[start of Page text]
The economic governance index measures how responsive a local government unit is in providing economic opportunities for a constituency to grow and develop economically; political governance index relates to how an LGU effectively empowers a citizen to have a say in the governance of his community; lastly, administrative governance is how an LGU delivers basic public services such as health, education, and peace and order.
In the NSCB’s GGI ranking in both 2005 and 2008, Maguindanao placed last among all the 79 provinces then in existence in the country, meaning it performed the worst as far as good governance indicators are concerned. For example, poverty incidence registered at 48.50 percent in 2005, going slightly down to 47.62 percent in 2008, and then 44.6 percent in 2009. This means almost half of the Maguindanaoan population lives below the poverty line, roughly double the national poverty incidence that played between 25-26.5 percent from 2003 to 2009.
The per capita purchasing power of Maguindanaoans also paled in comparison to the rest of the country. Real per capita income in Benguet is the highest at P 80,000, followed by Batanes at P78,300. Maguindanaoans had only a fourth of the purchasing power of people from Benguet, with an annual per capital income of P 23,700. The NSCB says the purchasing power of the top five provinces in the country is almost three times more than the per capita purchasing power of the bottom five provinces, Maguindanao being one of them.
For the administrative governance index, Maguindanao does not fare any better. There were only 59 health personnel on average serving every 1,000 residents in 2005, going down to 38 health personnel per 1,000 Maguindanaoans in 2008. Phone density, or the number of telephones per 1,000 residents, was 9.24 phones in 2005, going up to only 27.98 phones in 2008
Another measure used by government in assessing social development in an area is the human development index or HDI. Unfortunately for Maguindanaoans, they fare no better with this other measurement.
Short life span
According to the 2009 provincial human development index released by the NSCB last year, Maguindanaoans have a life expectancy that was third shortest for all the provinces in the Philippines. Maguindanaoans have a life expectancy of only 58.5 years, just slightly better than Sulu with 56.8 years and Tawi-Tawi with 53.6 years. That means Maguindanaoans on the average die 10 years earlier than the average Filipino, whose life expectancy is 68.7 years. Filipinos from La Union have the longest life expectancy of 76.4 years, or 18 years longer than Maguindanaoans.
Also, adult Maguindanaoans are lucky to have an average of 6.3 years of schooling, the fourth lowest in the country, and three years less than the national average of 8.9 years. This is in contrast to people from Batanes who have 11.5 years of schooling on the average.
Surprisingly, it is in the political governance index where Maguindanao appears to have had some positive indicators, although for reasons that may have little to do with good governance. The crime solution efficiency rate, or the percentage of reported crimes that were solved by the local police, was tagged at 85.27 percent. It is a surprising figure for a province known for violence and the proliferation of firearms, until one realizes that most crimes go unreported in the province.
[end of Page text]
[start of Data section]
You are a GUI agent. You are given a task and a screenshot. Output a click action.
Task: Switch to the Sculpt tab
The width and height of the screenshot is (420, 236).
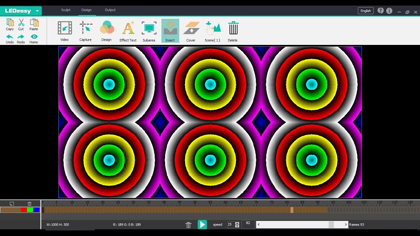[66, 10]
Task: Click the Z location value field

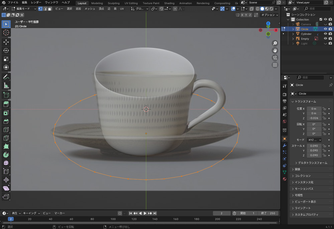Action: tap(314, 118)
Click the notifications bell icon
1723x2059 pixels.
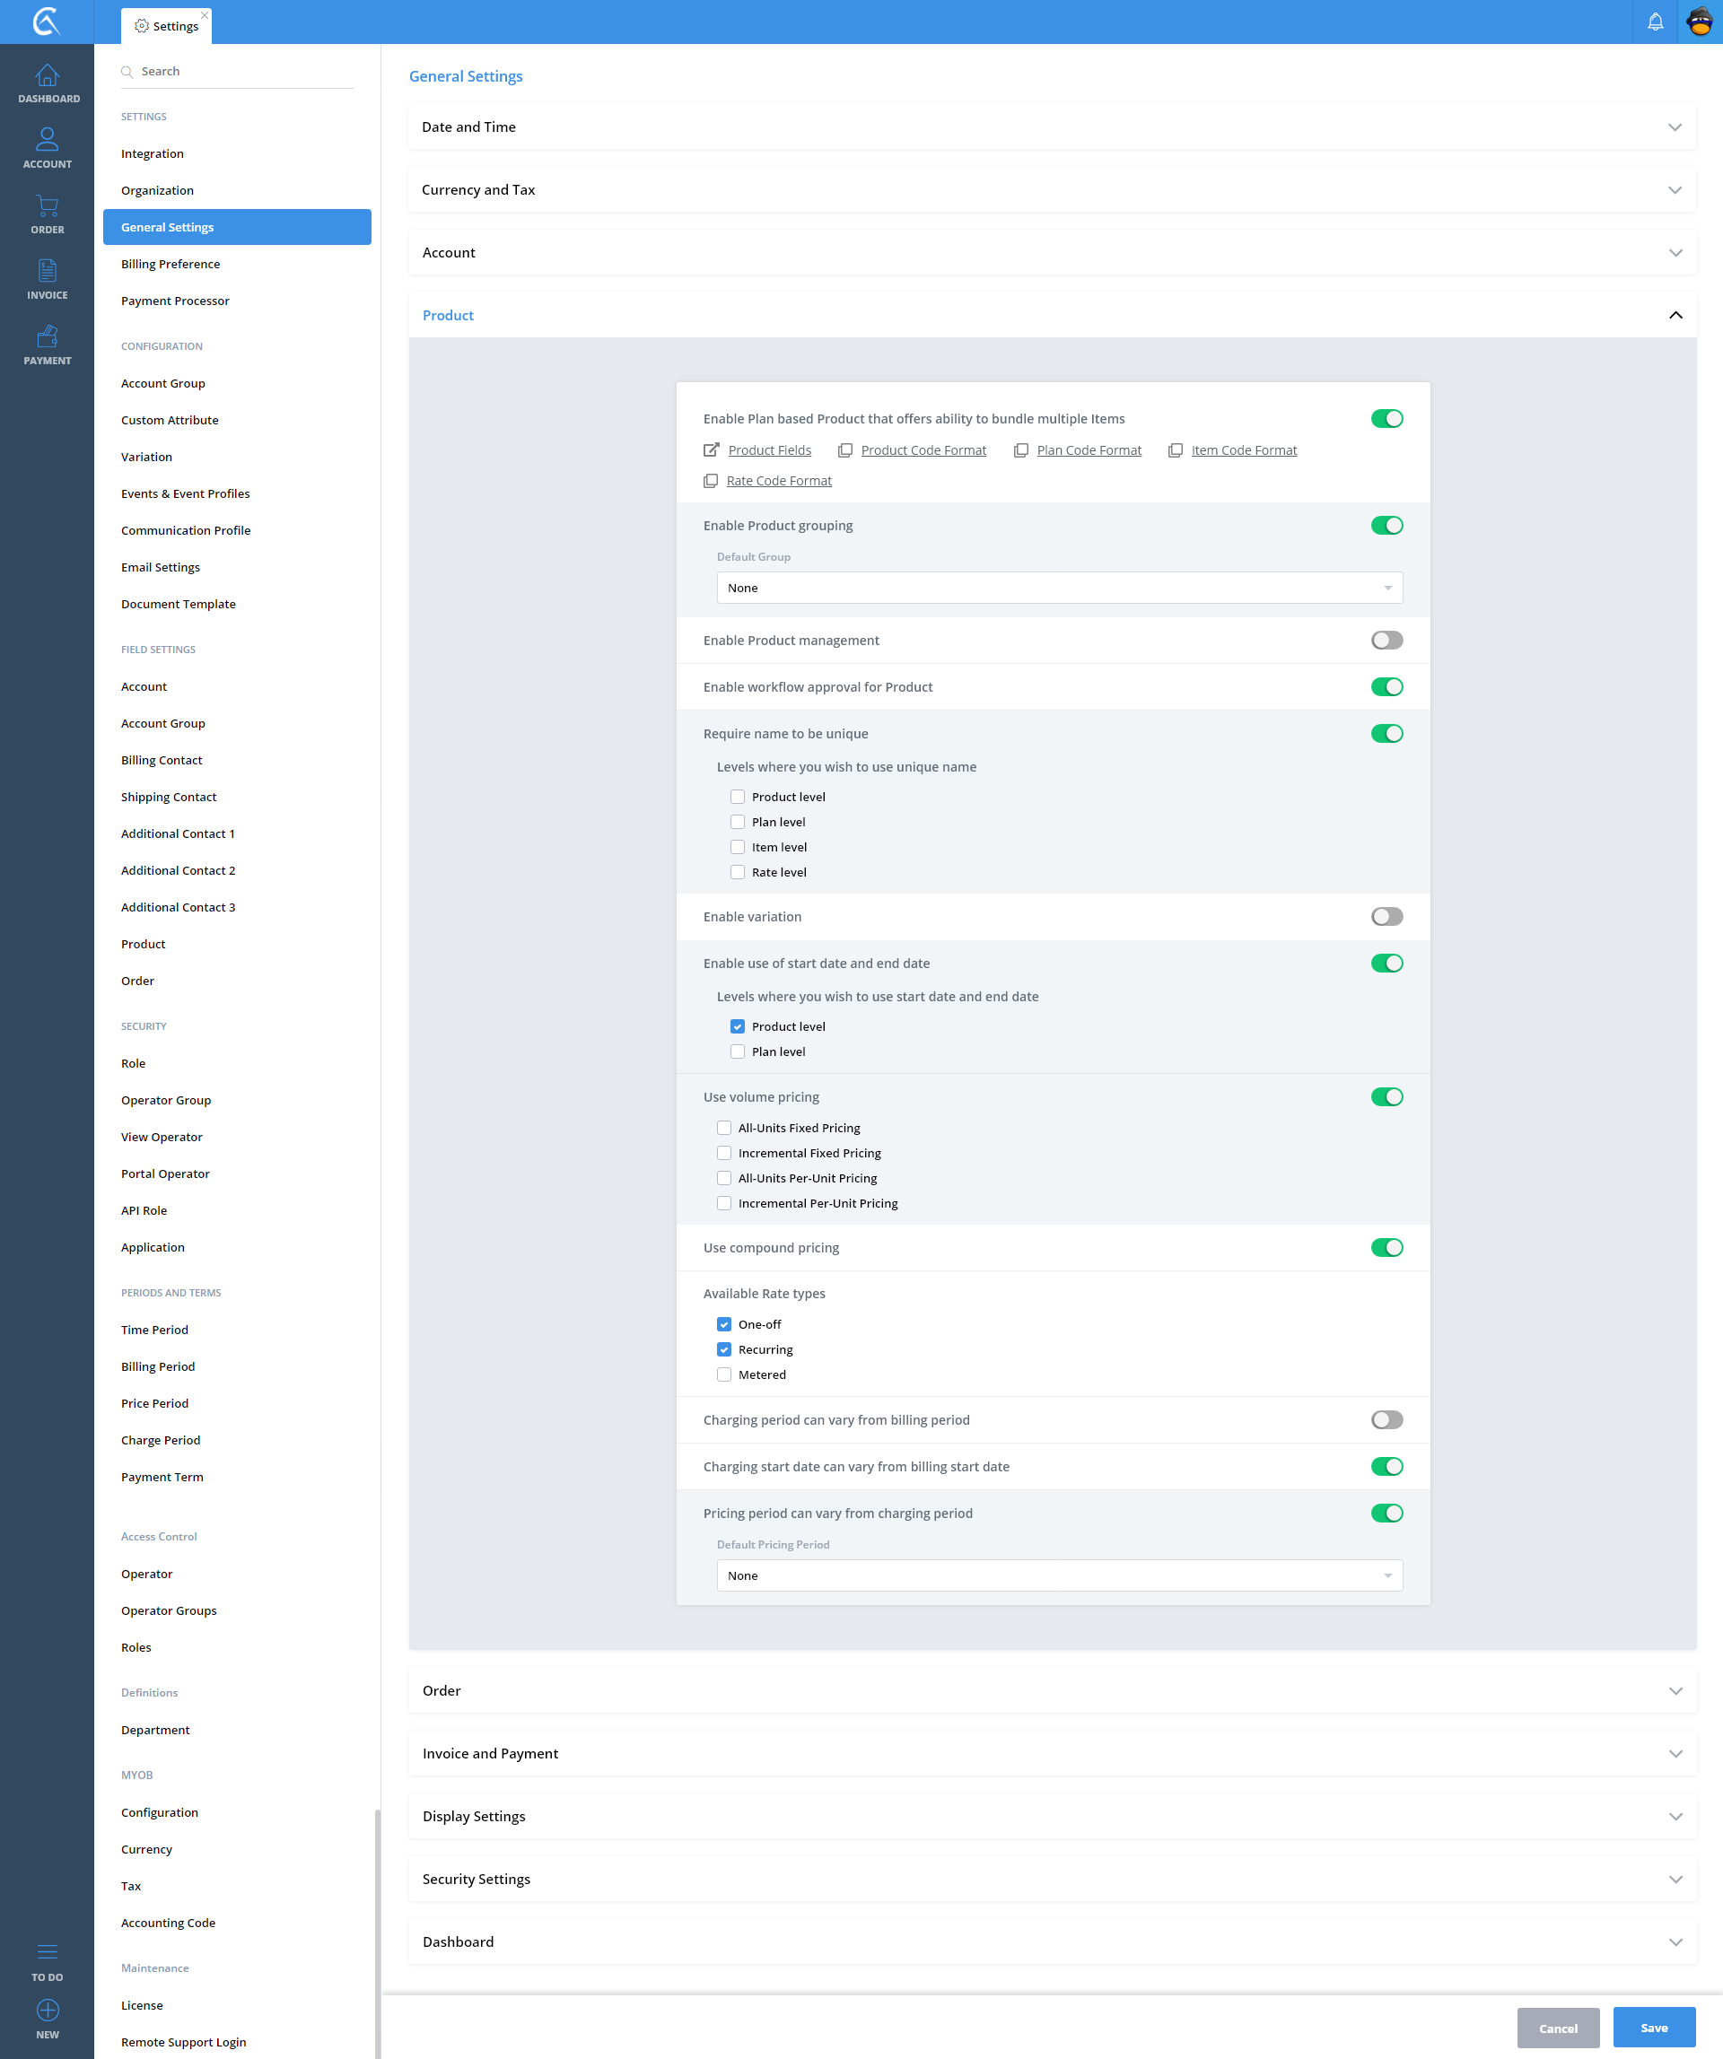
[end of Data section]
Task list -
• A. Please echo the stretch of the Maguindanao governance text from "The per capita purchasing power of Maguindanaoans" through "one of them.".
• B. According to the Maguindanao governance text, what life expectancy do Maguindanaoans have?
• C. Name every province mentioned in the Maguindanao governance text.
The listing is material separate from the Maguindanao governance text.

Full solutions -
• A.
The per capita purchasing power of Maguindanaoans also paled in comparison to the rest of the country. Real per capita income in Benguet is the highest at P 80,000, followed by Batanes at P78,300. Maguindanaoans had only a fourth of the purchasing power of people from Benguet, with an annual per capital income of P 23,700. The NSCB says the purchasing power of the top five provinces in the country is almost three times more than the per capita purchasing power of the bottom five provinces, Maguindanao being one of them.

• B. 58.5 years.

• C. Maguindanao, Benguet, Batanes, Sulu, Tawi-Tawi, La Union